Page text:
==========

Assignment Operators:-
The first operator you’ll run into is the assignment operator. The assignment operator is used
to assign a value. For instance we can assign the value 3 to the variable x using the <-
assignment operator.
# assignment
x <- 3 or x=3
Evaluation
We can then evaluate the variable by simply typing x at the command line which will return
the value of x.
# evaluation
x
## [1] 3
Basic Arithmetic
At its most basic function R can be used as a calculator. When applying basic arithmetic, the PEMDAS order
of operations applies: parentheses first followed by exponentiation, multiplication and division, and final
addition and subtraction.
8+9/5^2
## [1] 8.36
8 + 9 / (5 ^ 2)
## [1] 8.36
8 + (9 / 5) ^ 2
## [1] 11.24
(8 + 9) / 5 ^ 2
## [1] 0.68
By default R will display seven digits but this can be changed using options() as previously outlined.
1/7
## [1] 0.1428571
options(digits = 3)
1/7
## [1] 0.143
pi
## [1] 3.141592654
options(digits = 22) pi
## [1] 3.141592653589793115998
We can also perform integer divide (%/%) and modulo (%%) functions. The integer divide function will give
the integer part of a fraction while the modulo will provide the remainder.
42 / 4 # regular division
## [1] 10.5
42 %/% 4 # integer division
## [1] 10
42 %% 4 # modulo (remainder)
## [1] 2
R Objects:-
a) Vectors
b) Lists
c) Matrices
d) Arrays
e) Factors
f) Data Frames
a) Vectors
R Vectors are the same as the arrays in R language which are used to hold multiple data values of the same
type. One major key point is that in R Programming Language the indexing of the vector will start from ‘1’
and not from ‘0’. We can create numeric vectors and character vectors as well.

# R program to create Vectors


# we can use the c function
# to combine the values as a vector.
# By default the type will be double
X<- c(61, 4, 21, 67, 89, 2)
cat('using c function', X, '\n')
# seq() function for creating
# a sequence of continuous values.
# length.out defines the length of vector.
Y<- seq(1, 10, length.out = 5)
cat('using seq() function', Y, '\n')
# use':' to create a vector
# of continuous values.
Z<- 2:7
cat('using colon', Z)
Output:
using c function 61 4 21 67 89 2
using seq() function 1 3.25 5.5 7.75 10
using colon 2 3 4 5 6 7

b) Lists
A list in R is a generic object consisting of an ordered collection of objects. Lists are onedimensional,
heterogeneous data structures. The list can be a list of vectors, a list of matrices, a list of characters and a list
of functions, and so on.

Creating a List
To create a List in R you need to use the function called “list()”. In other words, a list is a generic vector
containing other objects. To illustrate how a list looks, we take an example here. We want to build a list of
employees with the details. So for this, we want attributes such as ID, employee name, and the number of
employees.
# R program to create a List

# The first attributes is a numeric vector


# containing the employee IDs which is created
# using the command here
empId = c(1, 2, 3, 4)

==========

Material provided:
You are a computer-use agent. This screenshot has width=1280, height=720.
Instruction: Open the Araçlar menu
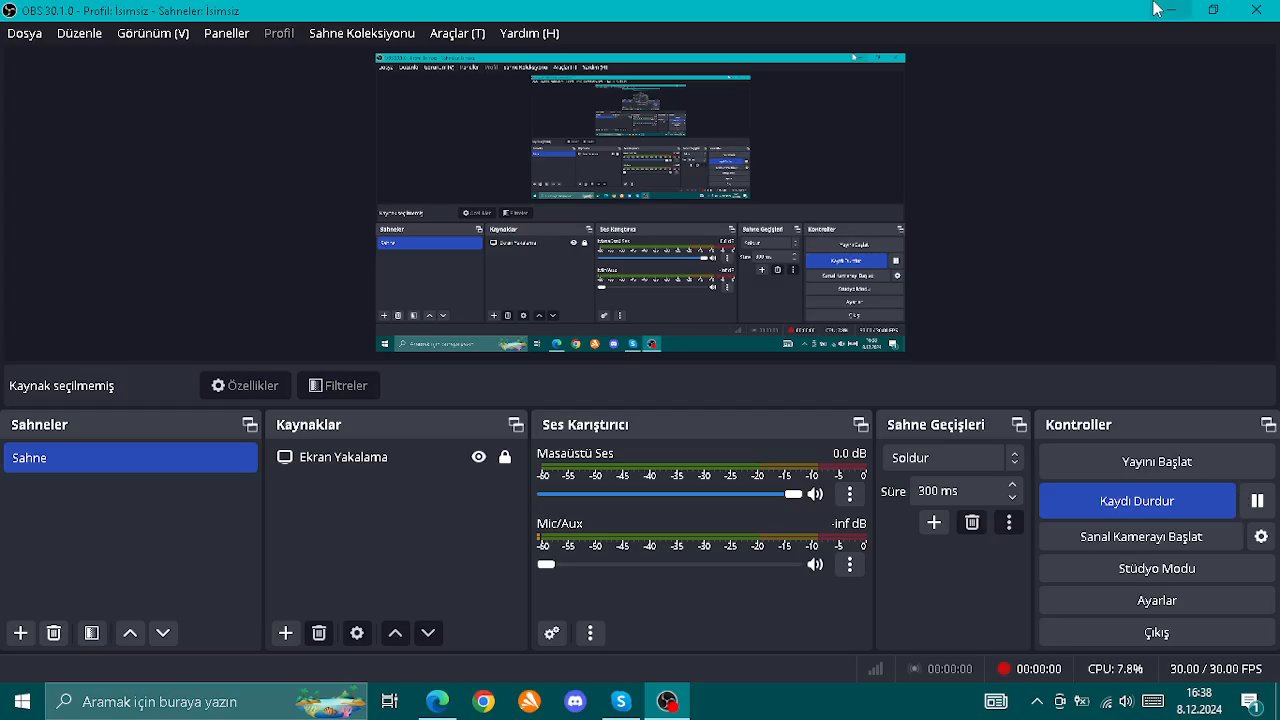[x=457, y=33]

==========

Short problem A:
Please write out the part of the R tutorial that begins at the words "# we can use" and stops after the words "cat('using colon', Z)".
Short problem B:
Which kinds of objects does the R tutorial list under the heading "R Objects:-"?
Short problem C:
Give what comes next in the R tutorial, following on from its last line.

Response A:
# we can use the c function
# to combine the values as a vector.
# By default the type will be double
X<- c(61, 4, 21, 67, 89, 2)
cat('using c function', X, '\n')
# seq() function for creating
# a sequence of continuous values.
# length.out defines the length of vector.
Y<- seq(1, 10, length.out = 5)
cat('using seq() function', Y, '\n')
# use':' to create a vector
# of continuous values.
Z<- 2:7
cat('using colon', Z)

Response B:
Vectors
Lists
Matrices
Arrays
Factors
Data Frames

Response C:
# The second attribute is the employee name
# which is created using this line of code here
# which is the character vector
empName = c("Debi", "Sandeep", "Subham", "Shiba")
# The third attribute is the number of employees
# which is a single numeric variable.
numberOfEmp = 4
# We can combine all these three different
# data types into a list
# containing the details of employees
# which can be done using a list command
empList = list(empId, empName, numberOfEmp)
print(empList)
Output:
[[1]]
[1] 1 2 3 4
[[2]]
[1] "Debi" "Sandeep" "Subham" "Shiba"
[[3]]
[1] 4

c) Matrices
Matrix is a rectangular arrangement of numbers in rows and columns. In a matrix, as we
know rows are the ones that run horizontally and columns are the ones that run vertically.
In R programming, matrices are two-dimensional, homogeneous data structures. These are
some examples of matrices:

To create a matrix in R you need to use the function called matrix(). The arguments to
this matrix() are the set of elements in the vector. You have to pass how many numbers
of rows and how many numbers of columns you want to have in your matrix.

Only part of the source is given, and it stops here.